A collaboration with Penguin Random House makes lit accessible for subway riders
Your commute may not be getting any faster, but on Sunday, the MTA rolled out a new program that could make it more enjoyable. A collaboration between the transit authority and Penguin Random House, Subway Reads is a "web platform that can be reached from a subway platform," explains the New York Times. "The idea is for riders to download a short story or a chapter and read it on the train."

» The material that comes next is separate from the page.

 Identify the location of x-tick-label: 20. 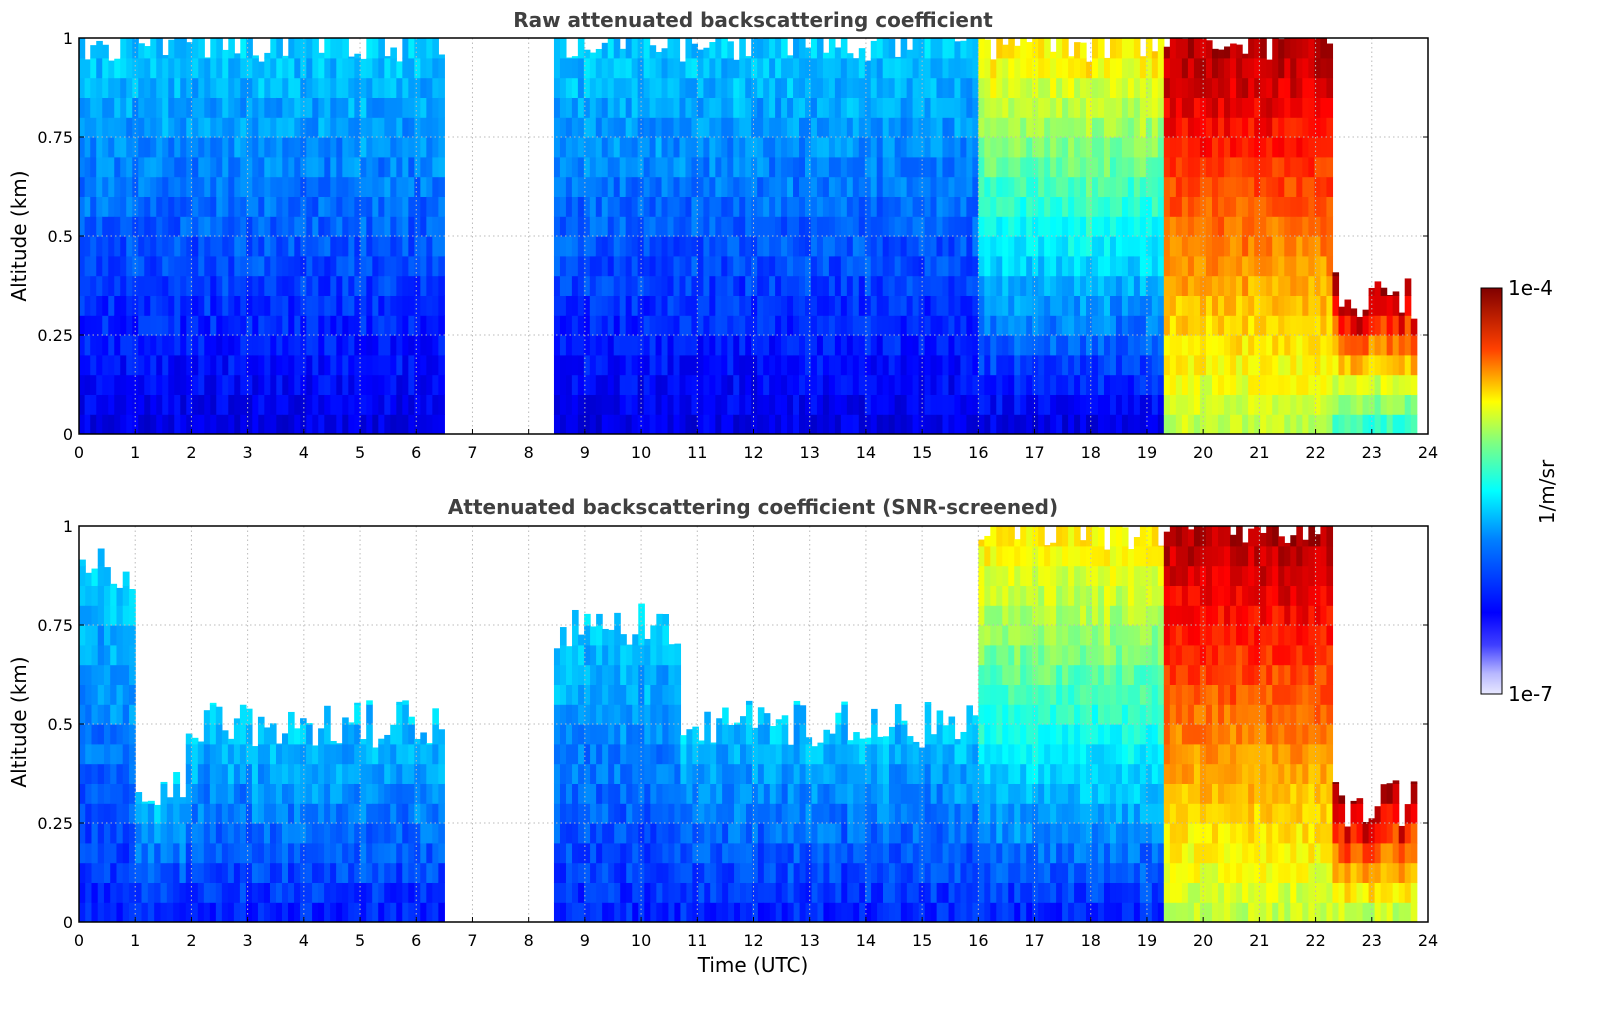
(1203, 452).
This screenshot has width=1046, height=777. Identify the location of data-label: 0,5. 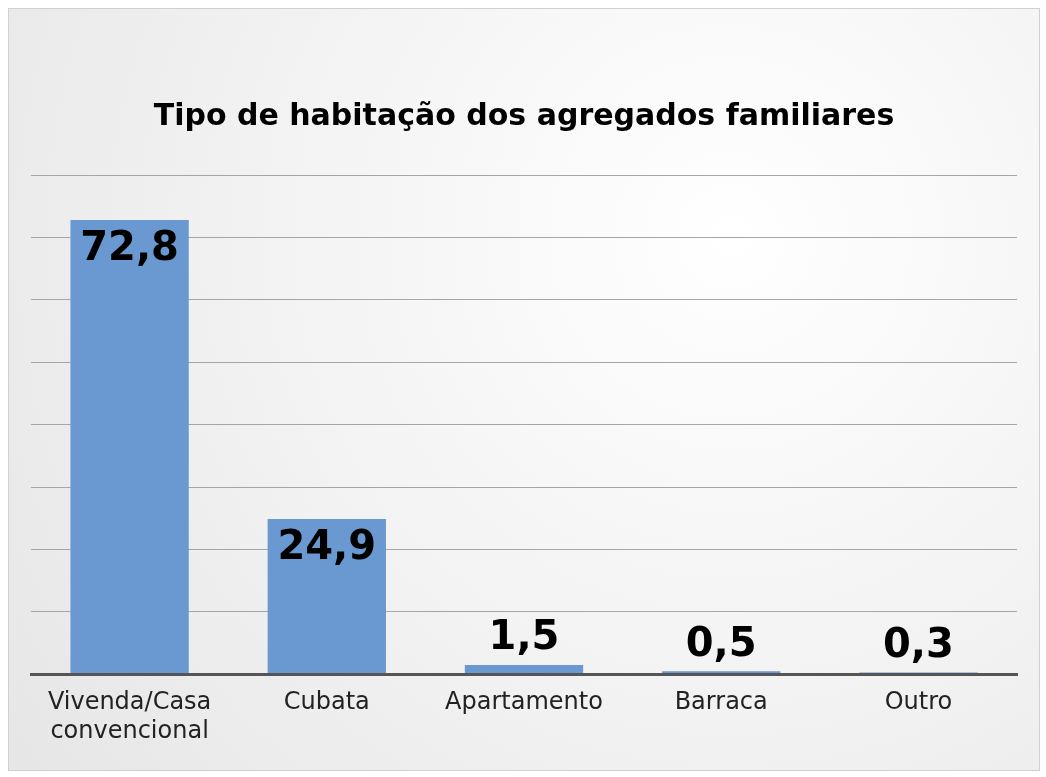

The selections are even organized by length of time it’d take to read a chapter, so you can coordinate your cultural consumption to the length of your commute. Got 10 minutes? Try Gary Shteyngart. Got 30? Give Jennifer Egan a go. (Optimistically, the read-time options top out at 30 minutes. Something to aspire to!)
For now, the Subway Reads is stocked with five novellas or short stories, says the Times—"e-shorts" in Penguin Random House parlance—including both contemporary offerings (Lee Child, Lisa Gardner, Alexander McCall Smith) and literary classics (F. Scott Fitzgerald, Edgar Allan Poe).
If you’re not a completist, there’s also a smorgasbord of excerpts to choose from: Michael Chabon, Nora Ephron, Colum McCann. Robert Caro, if you’re feeling ambitious and biographical. Unlike regular e-books, Subway Reads are all free.
Like all good things, though, the program won’t be around forever. Designed to promote Wi-Fi service in 175 underground stations, Subway Reads itself will run for just eight weeks—so get cracking.